### AIM OF THE EXERCISE
Please produce an exact transcription of the lines from the one containing "Open the Help menu" through the last line of the entries, leaving out every picture.

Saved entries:
::::

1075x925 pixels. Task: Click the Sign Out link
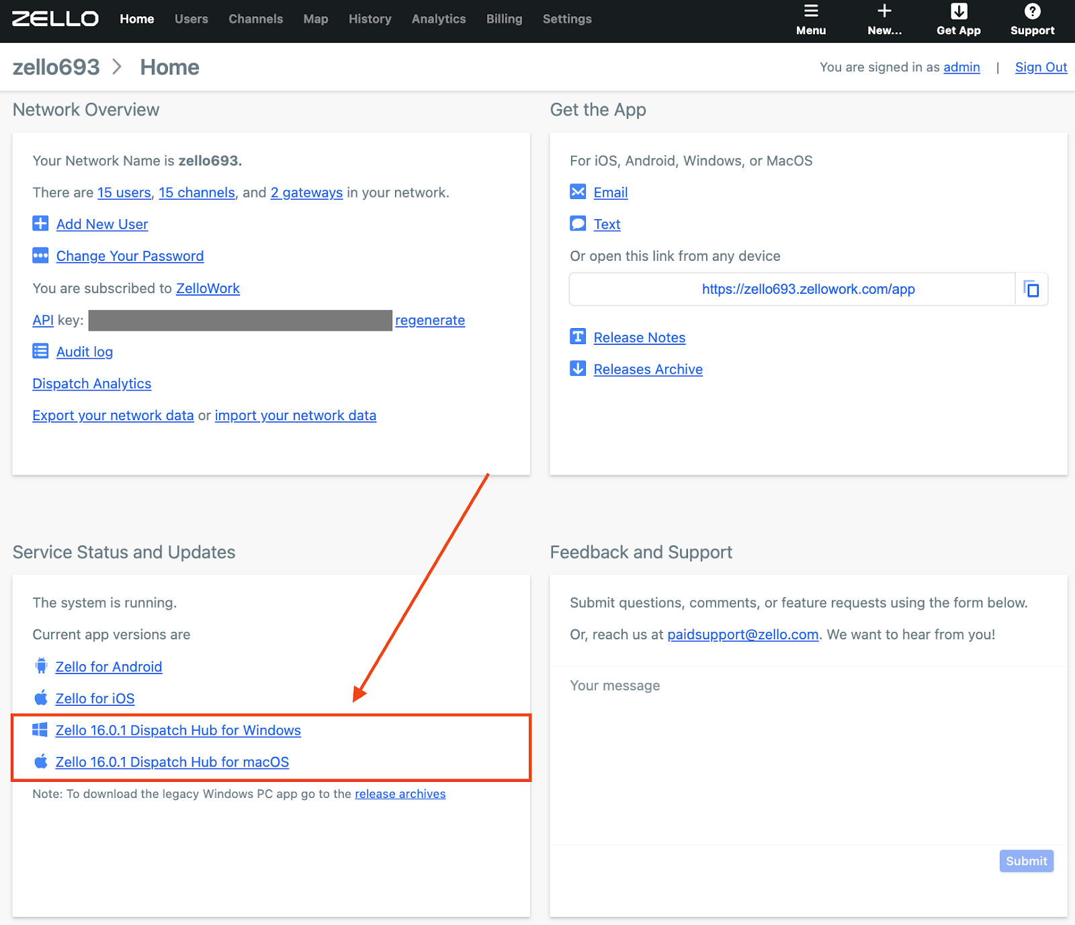(1041, 67)
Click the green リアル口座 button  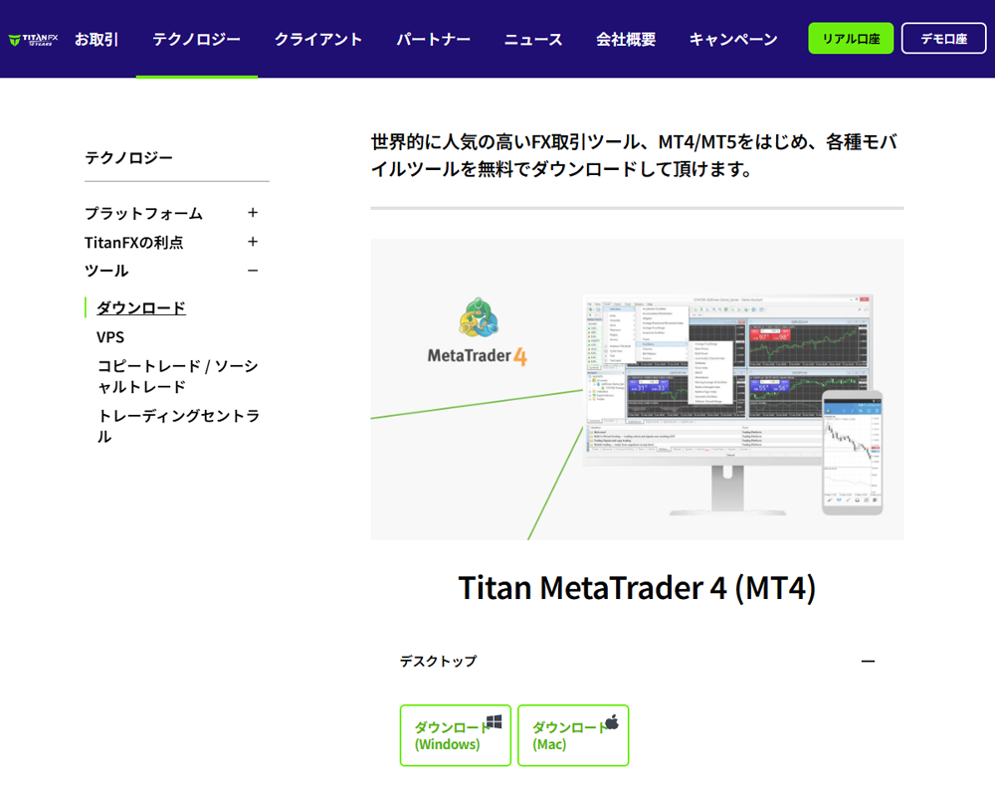[x=851, y=39]

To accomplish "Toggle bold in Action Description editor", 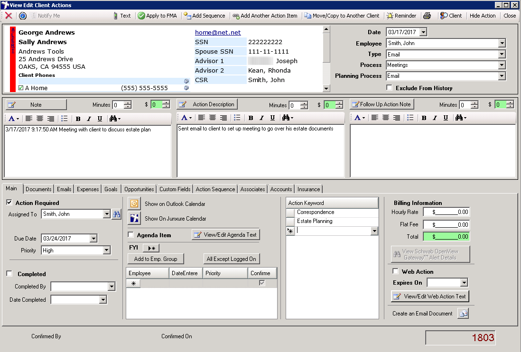I will pyautogui.click(x=251, y=118).
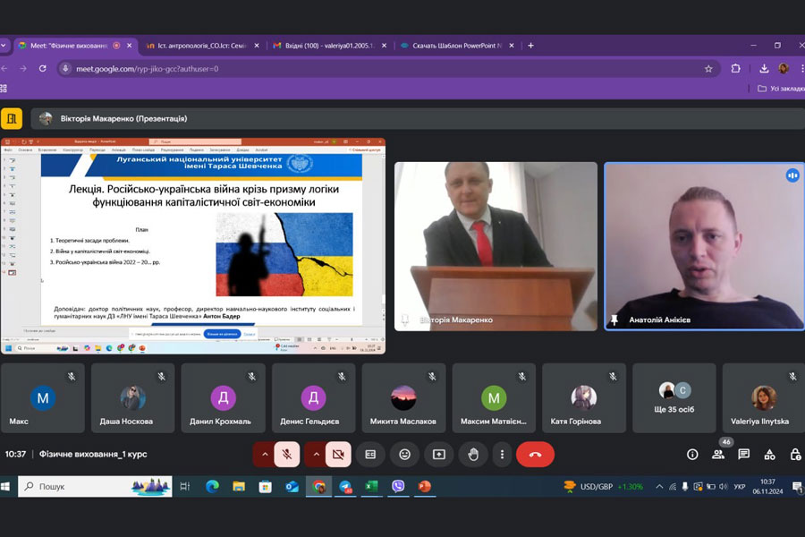Turn on captions in the call
Viewport: 805px width, 537px height.
[370, 455]
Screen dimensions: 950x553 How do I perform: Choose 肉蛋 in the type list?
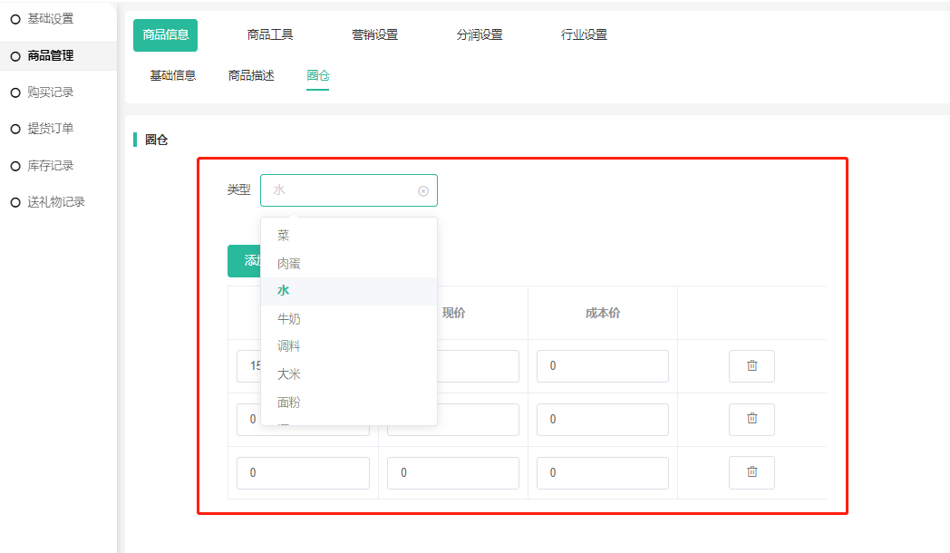point(288,264)
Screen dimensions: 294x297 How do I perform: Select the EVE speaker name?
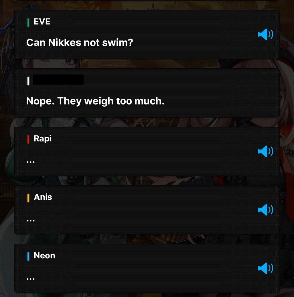pos(42,21)
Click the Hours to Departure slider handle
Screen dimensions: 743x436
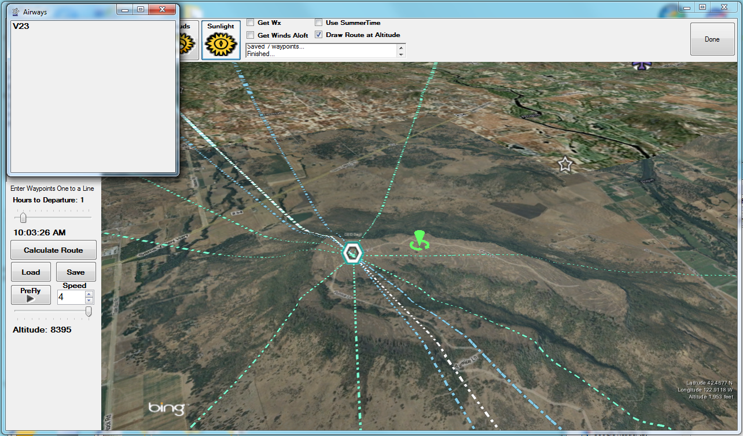[x=23, y=218]
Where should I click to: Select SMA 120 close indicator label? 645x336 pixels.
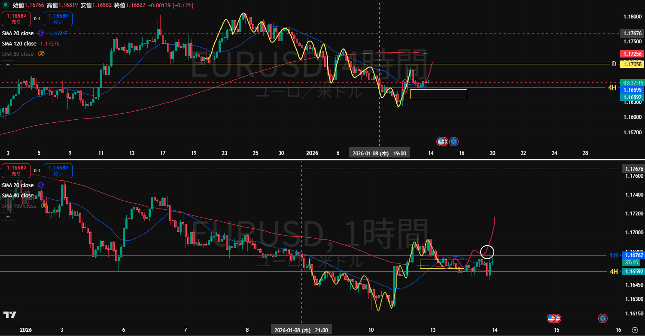click(x=19, y=44)

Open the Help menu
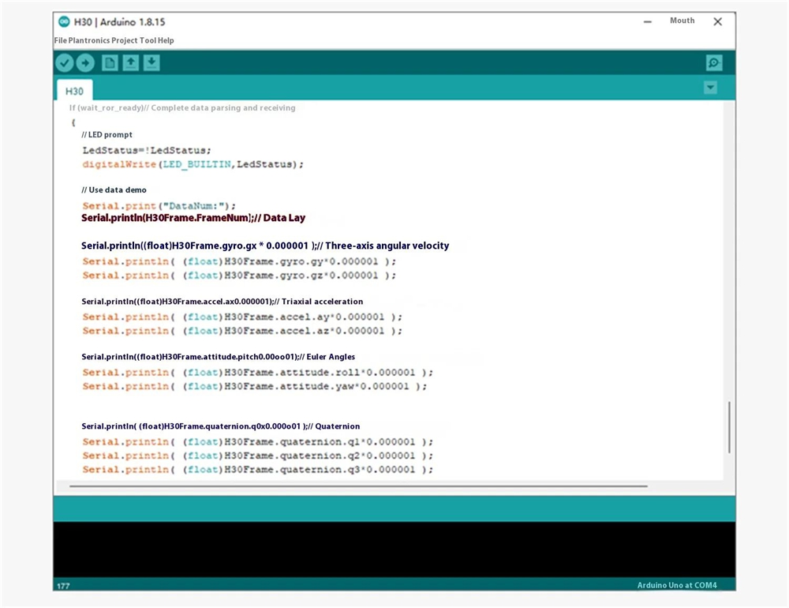click(x=166, y=40)
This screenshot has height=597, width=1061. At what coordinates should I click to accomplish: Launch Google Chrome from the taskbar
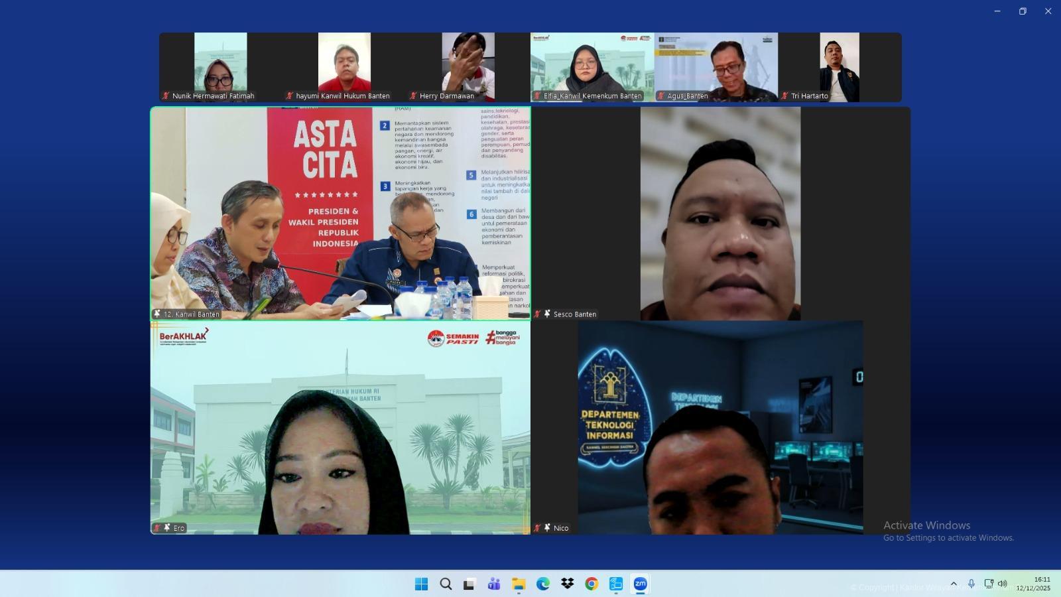(x=592, y=584)
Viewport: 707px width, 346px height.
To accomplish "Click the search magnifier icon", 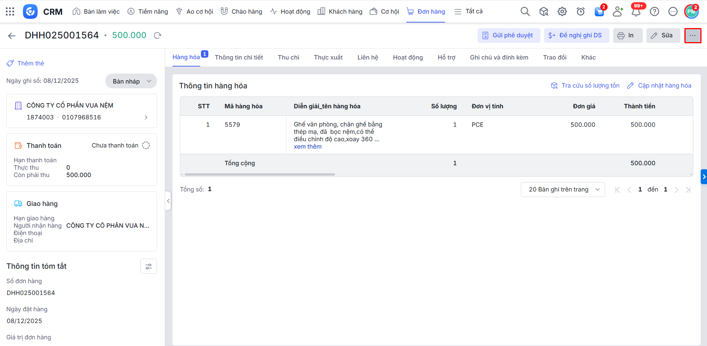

::::

### RESPONSE AREA
Open the Help menu
click(x=166, y=40)
This screenshot has height=597, width=1061. At what coordinates should I click to accomplish: Launch Google Chrome from the taskbar
(x=592, y=584)
Viewport: 707px width, 346px height.
To accomplish "Click the search magnifier icon", 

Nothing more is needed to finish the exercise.